“Not one of all the Lord ’s good promises to Israel failed; every one was fulfilled.” – Joshua 21:45
There have been few teams in the history of major college and pro sports that have been able to have a perfect record through one season. In 1972 Miami Dolphins went 17-0 and won the Superbowl. The Tennessee Lady Vols basketball team went 39-0 and captured their third consecutive national championship. The 1976 Indiana Hoosiers men’s basketball team went 32-0 and knocked off the defending-champion UCLA Bruins, another of the greatest teams in college basketball history.
On the flip side, the 1990-91 UNLV Runnin’ Rebels men’s basketball team carried a 34-0 record into the final game of the season, the NCAA national championship game. In one of the bigger upsets at the time, UNLV lost to the (ugh) Duke Blue Devils, ending UNLV’s bid for perfection. Likewise, in 2007 the New England Patriots entered Superbowl XLII with a record of 18-0 and an offense that was all but unstoppable. However, they succumbed to Eli Manning and the New York Giants defense and lost that game 17-14.

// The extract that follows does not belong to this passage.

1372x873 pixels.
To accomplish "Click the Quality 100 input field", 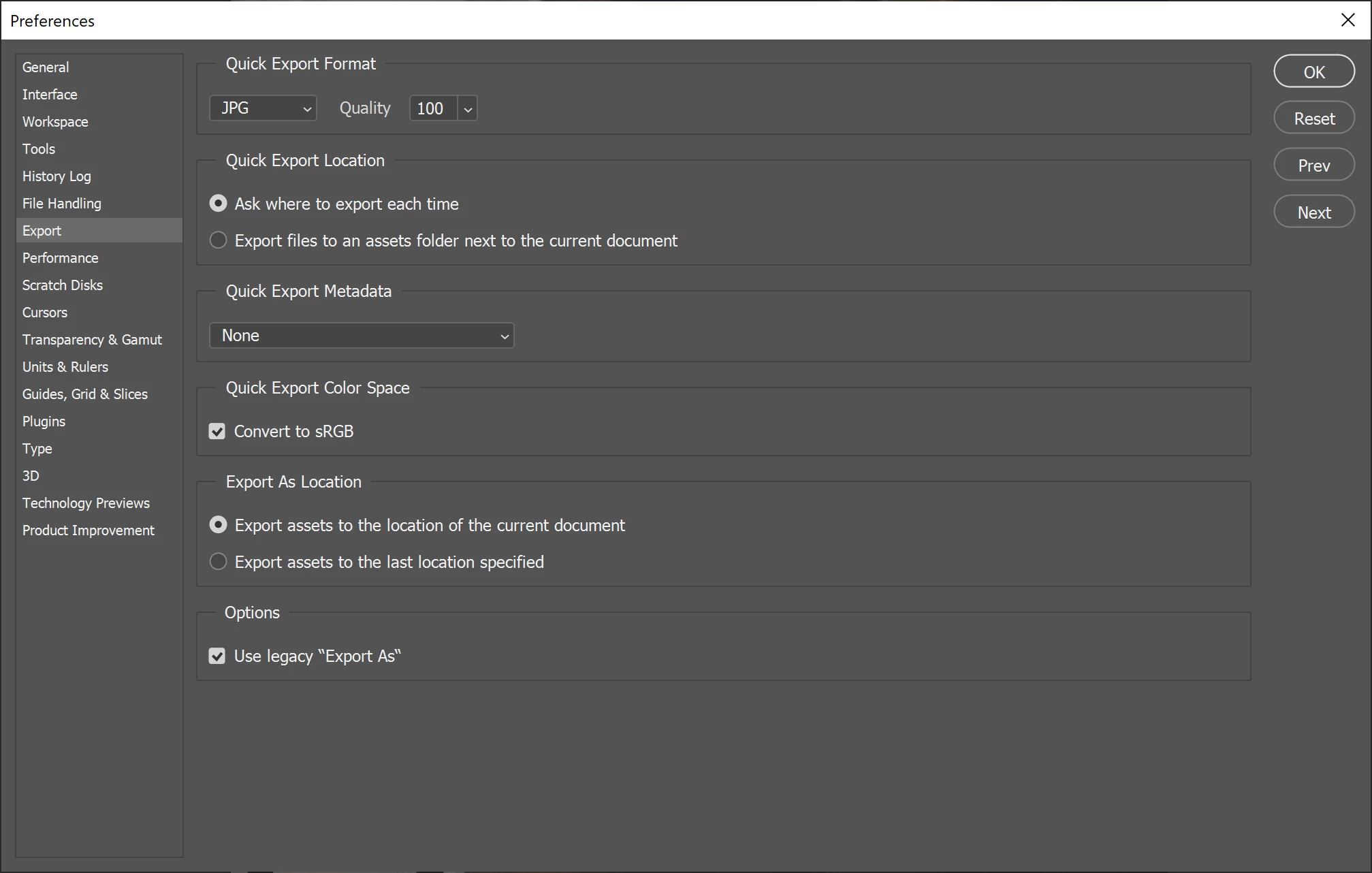I will [432, 109].
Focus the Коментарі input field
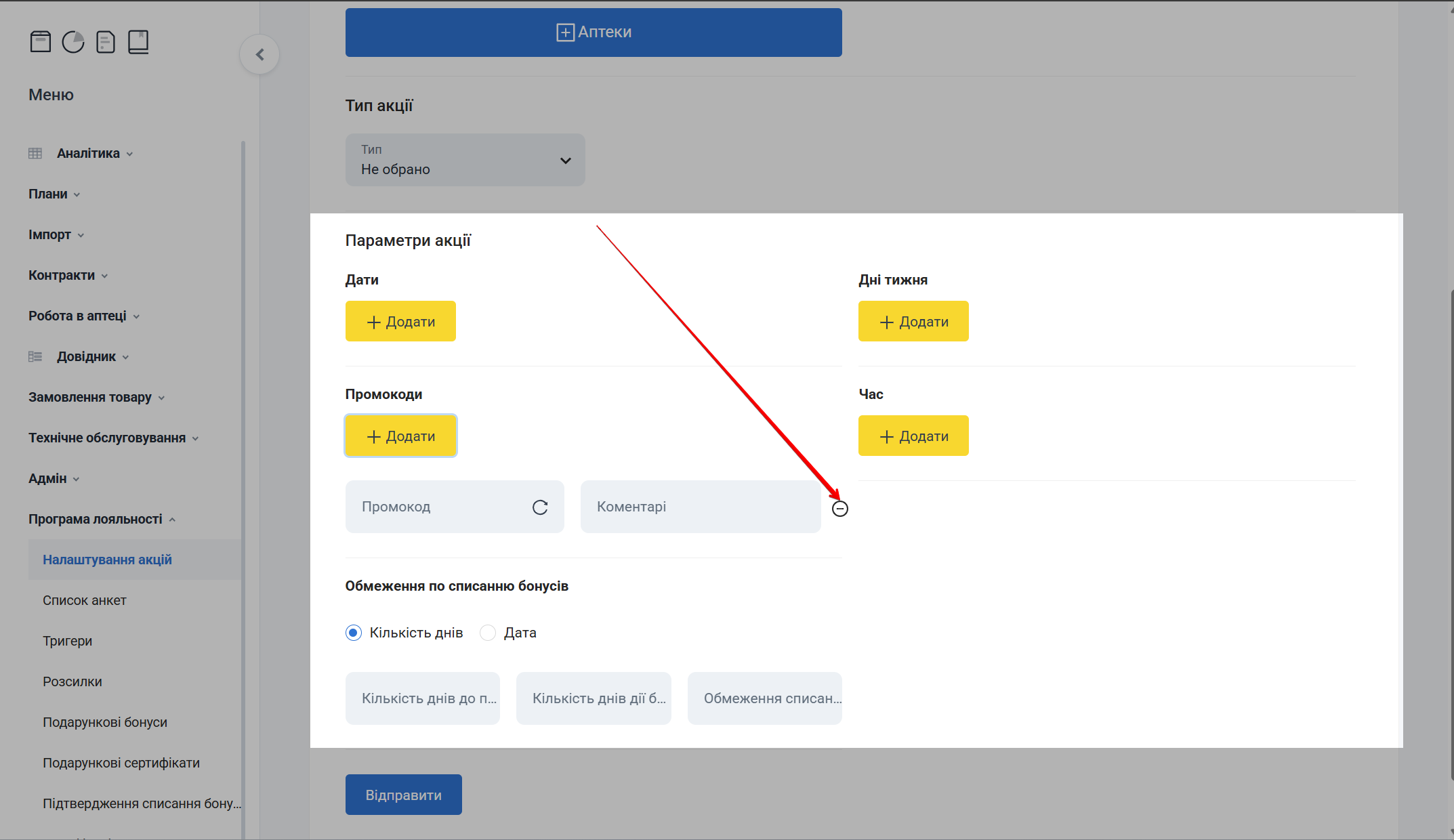Image resolution: width=1454 pixels, height=840 pixels. (701, 507)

I try very hard not to make promises I can’t keep. Times where I promise to play catch with my son but something else gets in the way. Times when I promise to deliver work by a certain date and fall short of that goal. I made a bunch of promises to my wife when we tied the knot. The biggest ones I have been able to keep, but I am certain that hundreds of smaller ones have gone unfulfilled. And while I try my best to limit the promises that I throw around and try to live life as an “under-promise-over-deliver” kind of person, it’s hard to live up to that all the time. And while I have learned my lesson enough times to know never to make promises to God, he still keeps all his promises to me (maybe just not always how I want them kept).

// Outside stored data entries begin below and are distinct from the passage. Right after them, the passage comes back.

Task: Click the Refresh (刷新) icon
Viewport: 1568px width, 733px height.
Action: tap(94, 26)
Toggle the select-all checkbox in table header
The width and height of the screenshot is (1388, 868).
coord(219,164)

So, like the Patriots, Runnin’ Rebels, and thousands of other teams like them, I always come up short of perfect. Like I said, having a perfect record in anything is darn near impossible.
But the beauty is that when we inevitably break our promises, we have God’s grace to fall back on. Grace is a perk that allows us to be vulnerable and be in community to fulfill the work God has given us to do, not what we have promised others, or ourselves, that we will do. Having God’s grace is like having Tom Brady as your quarterback. You may lose the occasional game, and even get upset once or twice on the big stage, but you are an undisputed, all-time great in His eyes.